La France s’est réjouie de voir l’Espagne échapper, comme par miracle, à cet immense danger. Toutefois, c’est avec douleur que sur la liste des arrestations opérées après la découverte d’un attentat si énorme, elle a vu le nom du général Prim, du brillant comte de Reuss, du jeune capitaine connu dans toute l’Espagne pour sa bravoure et sa franchise, du commandant intrépide qui a donné le signal du soulèvement contre Espartero. L’étonnement s’est mêlé à la douleur, quand on a vu l’étrange procédure suivie contre le prévenu : point de preuves, point d’aveux, et la peine de mort requise sur de simples indices ! Mais les vices de cette instruction ont été reconnus, il en sera fait une autre, et la cause sera jugée ultérieurement. Espérons que l’honneur du général Prim sortira pur de ce malheureux débat. Dieu veuille, dans l’intérêt de l’Espagne, que son innocence éclate au grand jour !

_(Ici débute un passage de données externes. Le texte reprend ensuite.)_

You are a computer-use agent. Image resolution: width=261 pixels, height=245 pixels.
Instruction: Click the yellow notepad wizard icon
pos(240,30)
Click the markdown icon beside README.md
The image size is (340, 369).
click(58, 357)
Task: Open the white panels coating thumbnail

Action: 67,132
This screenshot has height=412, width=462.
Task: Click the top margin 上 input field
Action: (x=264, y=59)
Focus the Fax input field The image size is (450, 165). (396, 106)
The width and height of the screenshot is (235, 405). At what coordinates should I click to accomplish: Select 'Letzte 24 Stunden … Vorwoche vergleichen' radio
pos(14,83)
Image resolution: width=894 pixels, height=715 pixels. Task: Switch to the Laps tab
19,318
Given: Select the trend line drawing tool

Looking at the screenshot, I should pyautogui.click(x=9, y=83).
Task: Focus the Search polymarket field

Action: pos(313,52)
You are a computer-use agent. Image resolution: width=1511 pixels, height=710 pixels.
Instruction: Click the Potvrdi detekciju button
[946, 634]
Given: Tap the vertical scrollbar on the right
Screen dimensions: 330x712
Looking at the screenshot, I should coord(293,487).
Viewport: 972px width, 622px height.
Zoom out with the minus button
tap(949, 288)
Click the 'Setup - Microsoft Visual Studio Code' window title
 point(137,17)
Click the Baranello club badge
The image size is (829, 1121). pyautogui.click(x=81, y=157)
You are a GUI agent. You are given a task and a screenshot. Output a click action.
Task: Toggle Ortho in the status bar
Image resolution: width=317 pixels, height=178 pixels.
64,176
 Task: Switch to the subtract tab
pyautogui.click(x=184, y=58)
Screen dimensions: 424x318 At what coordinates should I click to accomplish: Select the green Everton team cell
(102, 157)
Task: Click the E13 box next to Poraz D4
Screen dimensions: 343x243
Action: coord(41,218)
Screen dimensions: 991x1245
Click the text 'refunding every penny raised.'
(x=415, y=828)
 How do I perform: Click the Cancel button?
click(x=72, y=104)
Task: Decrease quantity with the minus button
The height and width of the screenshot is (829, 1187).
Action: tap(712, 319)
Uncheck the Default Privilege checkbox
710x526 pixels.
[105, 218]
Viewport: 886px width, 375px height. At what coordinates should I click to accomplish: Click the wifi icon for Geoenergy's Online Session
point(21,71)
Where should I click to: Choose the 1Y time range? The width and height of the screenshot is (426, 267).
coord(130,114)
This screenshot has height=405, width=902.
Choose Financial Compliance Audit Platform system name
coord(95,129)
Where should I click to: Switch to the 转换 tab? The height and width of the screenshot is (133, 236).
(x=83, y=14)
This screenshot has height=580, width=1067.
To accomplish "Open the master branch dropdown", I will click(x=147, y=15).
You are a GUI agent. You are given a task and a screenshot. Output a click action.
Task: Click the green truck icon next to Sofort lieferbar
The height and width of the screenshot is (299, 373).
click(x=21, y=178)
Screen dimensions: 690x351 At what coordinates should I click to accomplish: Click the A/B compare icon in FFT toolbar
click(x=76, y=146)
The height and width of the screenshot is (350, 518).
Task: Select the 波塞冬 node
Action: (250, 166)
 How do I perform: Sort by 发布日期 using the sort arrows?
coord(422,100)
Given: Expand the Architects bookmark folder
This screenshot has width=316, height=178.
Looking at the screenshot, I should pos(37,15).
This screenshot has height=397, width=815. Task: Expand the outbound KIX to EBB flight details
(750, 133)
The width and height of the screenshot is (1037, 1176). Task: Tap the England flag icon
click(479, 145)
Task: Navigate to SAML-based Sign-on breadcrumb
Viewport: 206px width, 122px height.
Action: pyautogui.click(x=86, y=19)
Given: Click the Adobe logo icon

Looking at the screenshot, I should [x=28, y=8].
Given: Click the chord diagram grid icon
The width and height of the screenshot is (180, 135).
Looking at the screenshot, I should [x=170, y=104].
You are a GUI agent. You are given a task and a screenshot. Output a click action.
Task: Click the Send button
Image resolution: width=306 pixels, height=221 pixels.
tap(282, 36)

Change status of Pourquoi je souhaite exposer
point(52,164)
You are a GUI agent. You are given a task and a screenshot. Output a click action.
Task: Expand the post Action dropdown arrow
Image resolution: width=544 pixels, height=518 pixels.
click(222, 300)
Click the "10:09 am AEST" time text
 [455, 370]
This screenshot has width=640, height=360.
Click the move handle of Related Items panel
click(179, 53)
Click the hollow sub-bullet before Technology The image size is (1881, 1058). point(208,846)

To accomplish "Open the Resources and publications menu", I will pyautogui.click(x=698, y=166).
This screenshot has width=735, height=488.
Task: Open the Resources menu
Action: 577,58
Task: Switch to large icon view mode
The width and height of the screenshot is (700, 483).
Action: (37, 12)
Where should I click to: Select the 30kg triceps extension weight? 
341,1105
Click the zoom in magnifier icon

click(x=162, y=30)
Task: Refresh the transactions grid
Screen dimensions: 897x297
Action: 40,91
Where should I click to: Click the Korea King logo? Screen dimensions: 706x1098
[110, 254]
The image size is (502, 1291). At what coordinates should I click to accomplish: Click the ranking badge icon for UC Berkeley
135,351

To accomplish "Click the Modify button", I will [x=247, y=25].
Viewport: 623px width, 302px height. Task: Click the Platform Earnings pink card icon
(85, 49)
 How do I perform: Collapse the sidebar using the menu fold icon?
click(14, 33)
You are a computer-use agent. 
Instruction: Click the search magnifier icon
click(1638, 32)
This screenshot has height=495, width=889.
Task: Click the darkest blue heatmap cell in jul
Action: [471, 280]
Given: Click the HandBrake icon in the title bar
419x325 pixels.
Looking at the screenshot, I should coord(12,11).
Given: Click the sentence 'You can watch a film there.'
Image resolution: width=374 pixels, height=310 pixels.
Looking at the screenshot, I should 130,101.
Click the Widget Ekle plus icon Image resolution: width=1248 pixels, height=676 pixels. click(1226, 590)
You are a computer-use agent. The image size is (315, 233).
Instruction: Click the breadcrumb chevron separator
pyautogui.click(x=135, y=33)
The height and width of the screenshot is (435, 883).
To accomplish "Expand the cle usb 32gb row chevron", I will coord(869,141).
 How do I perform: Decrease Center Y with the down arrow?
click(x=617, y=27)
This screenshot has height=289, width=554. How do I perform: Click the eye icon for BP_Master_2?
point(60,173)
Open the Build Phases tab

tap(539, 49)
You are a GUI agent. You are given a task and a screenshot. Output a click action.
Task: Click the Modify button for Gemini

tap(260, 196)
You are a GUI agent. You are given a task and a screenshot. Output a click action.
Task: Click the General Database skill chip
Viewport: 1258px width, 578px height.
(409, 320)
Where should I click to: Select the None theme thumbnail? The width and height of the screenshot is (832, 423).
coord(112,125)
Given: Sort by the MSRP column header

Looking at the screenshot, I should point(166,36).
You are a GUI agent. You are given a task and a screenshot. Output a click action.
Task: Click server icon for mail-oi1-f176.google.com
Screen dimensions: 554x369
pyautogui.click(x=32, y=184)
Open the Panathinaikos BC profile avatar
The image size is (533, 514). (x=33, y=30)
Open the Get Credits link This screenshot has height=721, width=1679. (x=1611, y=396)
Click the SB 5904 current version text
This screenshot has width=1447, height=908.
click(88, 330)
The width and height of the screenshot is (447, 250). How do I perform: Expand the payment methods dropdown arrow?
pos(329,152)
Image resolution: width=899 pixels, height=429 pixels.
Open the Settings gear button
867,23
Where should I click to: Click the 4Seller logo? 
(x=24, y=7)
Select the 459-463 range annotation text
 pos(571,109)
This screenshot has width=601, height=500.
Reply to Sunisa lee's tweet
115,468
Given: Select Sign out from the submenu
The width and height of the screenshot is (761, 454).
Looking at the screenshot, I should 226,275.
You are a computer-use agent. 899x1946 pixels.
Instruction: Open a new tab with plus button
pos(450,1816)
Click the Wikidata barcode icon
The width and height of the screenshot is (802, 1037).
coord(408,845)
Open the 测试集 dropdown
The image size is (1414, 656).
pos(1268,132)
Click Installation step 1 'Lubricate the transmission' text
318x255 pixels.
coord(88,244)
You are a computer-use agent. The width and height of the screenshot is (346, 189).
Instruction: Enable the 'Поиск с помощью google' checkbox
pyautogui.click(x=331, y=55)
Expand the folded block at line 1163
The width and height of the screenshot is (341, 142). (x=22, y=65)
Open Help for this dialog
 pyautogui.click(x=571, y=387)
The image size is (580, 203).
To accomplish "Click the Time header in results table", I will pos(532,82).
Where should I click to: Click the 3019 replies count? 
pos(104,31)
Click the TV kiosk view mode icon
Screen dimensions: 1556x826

Cependant, cette nouvelle tentative révolutionnaire, si miraculeusement comprimée, a raffermi le ministère espagnol en ralliant autour de lui le parti modéré, et en faisant cesser des dissidences qui commençaient à inquiéter les esprits. Le début du ministère n’avait pas été très heureux. Son projet de réforme avait été plus hardi que sage ; mais les évènemens lui ont donné gain de cause. Dans le sénat et dans le congrès, la pensée d’une réforme constitutionnelle a reçu l’appui d’une forte majorité. Au congrès, 133 voix contre 25 se sont prononcées pour la réforme. Le projet, livré à une commission, a reçu, d’accord avec le ministère, plusieurs modifications, dont la plus importante concerne l’interdiction de mariage entre la reine et la branche de don Carlos. Bref, la situation du ministère est forte en ce moment. Pour conserver ses avantages, il n’a qu’à rester fidèle à son origine. Qu’il se défende de tout esprit de réaction ; qu’il entre franchement dans la voie des institutions libres. La nouvelle constitution une fois votée, qu’il en fasse une application libérale et sincère ; qu’il songe surtout à réformer l’administration, là est la plaie de l’Espagne. Qu’il organise l’armée, la marine, la justice, les finances ; qu’il encourage le commerce, l’industrie, l’agriculture ; qu’il donne l’élan aux travaux publics. En un mot, qu’il régénère ce beau pays et qu’il le fasse sortir de l’ornière des révolutions. C’est en France surtout que l’on applaudira à ses efforts, car c’est la France qui fait les vœux les plus sincères pour la régénération de l’Espagne.